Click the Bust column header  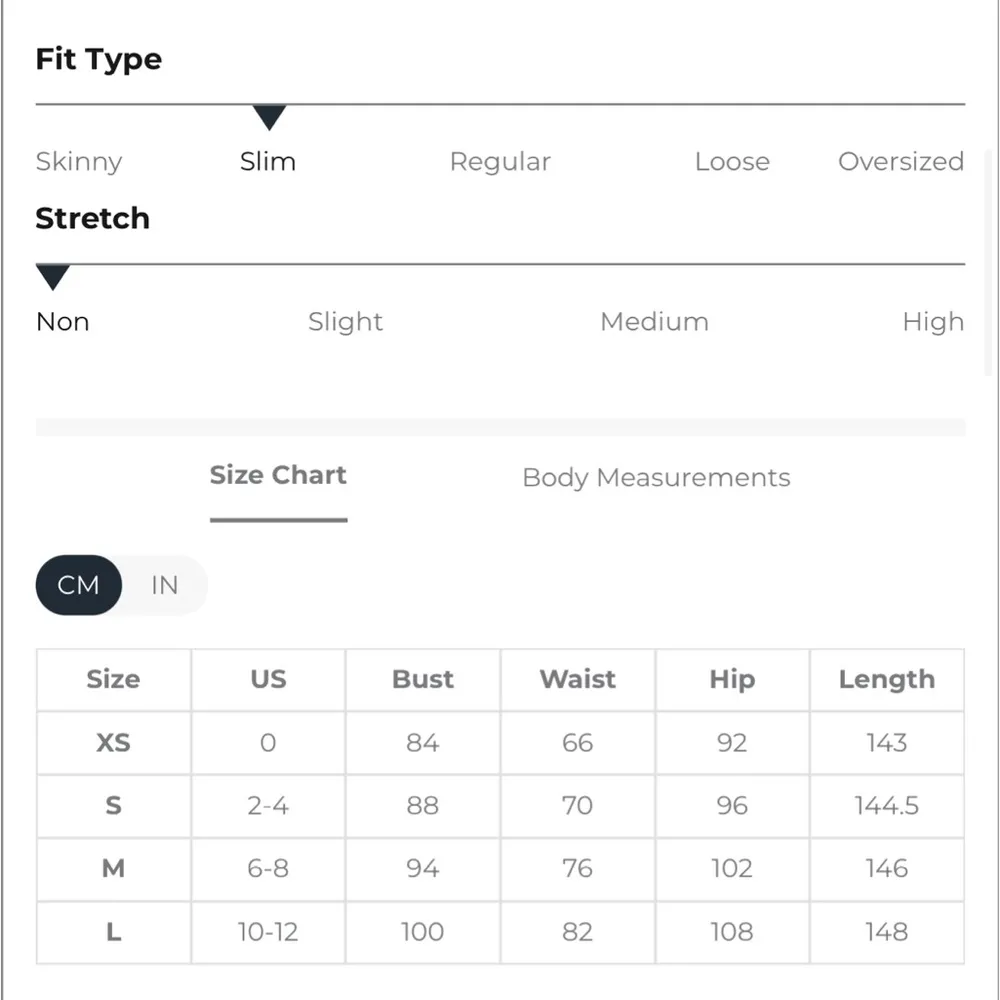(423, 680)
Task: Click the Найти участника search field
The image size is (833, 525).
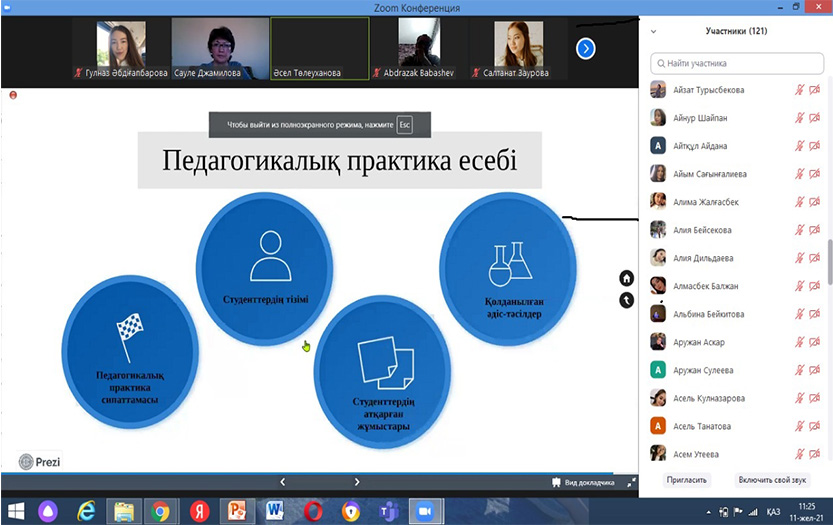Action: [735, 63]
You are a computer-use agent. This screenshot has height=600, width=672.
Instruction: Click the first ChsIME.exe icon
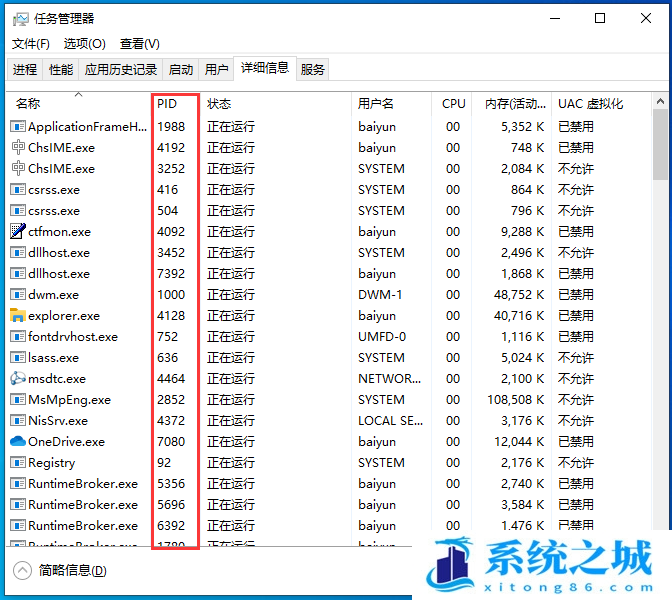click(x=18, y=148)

Description of the task. Every line from the one holding "Task: Click the Найти участника search field" through the end of the records above must be reproduced verbatim, pictures excepted.

Result of this exercise.
Task: Click the Найти участника search field
The image size is (833, 525).
Action: [735, 63]
You are a computer-use agent. This screenshot has height=600, width=672.
Instruction: Click the first ChsIME.exe icon
click(x=18, y=148)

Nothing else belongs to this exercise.